• _Task 1_
In the Pruneyard argument transcript, which court affirmed the trial court's denial of the injunction?
• _Task 2_
Copy word for word the stretch of the Pruneyard argument transcript from "In other words, the" through "on his property.".

• _Text passage_
We’ll hear arguments next in Pruneyard Shopping Center against Robins.

Mr. Gillam, I think you may proceed whenever you’re ready.

Max L. Gillam, Jr.:

Mr. Chief Justice and may it please the Court.

The issue before the Court posed by this appeal is a narrow, very simple issue.

This arises on an appeal from a judgment of the California Supreme Court which reversed a trial court’s rejection of the request for an injunction that the Pruneyard and its owner, Fred Sahadi, be enjoined from denying access to its customers.

In other words, the appellees here moved for an injunction in the lower court to enjoin Mr. Sahadi from refusing to allow them to circulate petitions on his property.

There was a trial of this request for an injunction.

Specific findings were made by the trial court as to the existence of adequate available alternatives in that Santa Clara County.

This was coupled with the conclusion of law framed in basically, the terms of Lloyd versus Tanner to the effect that other effective mean — means of communication existed in the community.

The denial of the injunction was affirmed by the District Court of Appeals and when the case reached the California Supreme Court, that court reversing its prior holding and what is adverted to in the briefs as Diamond II, asserted that the free speech portion of the California Constitution required a reversal of the trial court and the admission to Mr. Sahadi’s premises of the persons who wished to circulate petitions.

• _Information provided_
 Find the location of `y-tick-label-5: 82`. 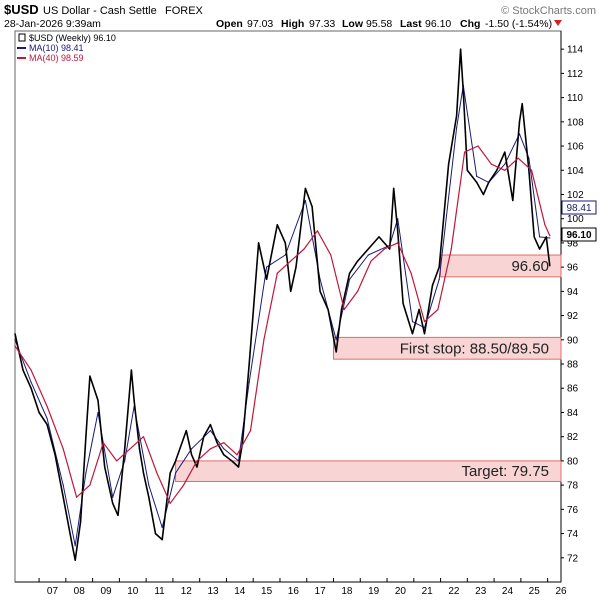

• _Your solution 1_
The District Court of Appeals

• _Your solution 2_
In other words, the appellees here moved for an injunction in the lower court to enjoin Mr. Sahadi from refusing to allow them to circulate petitions on his property.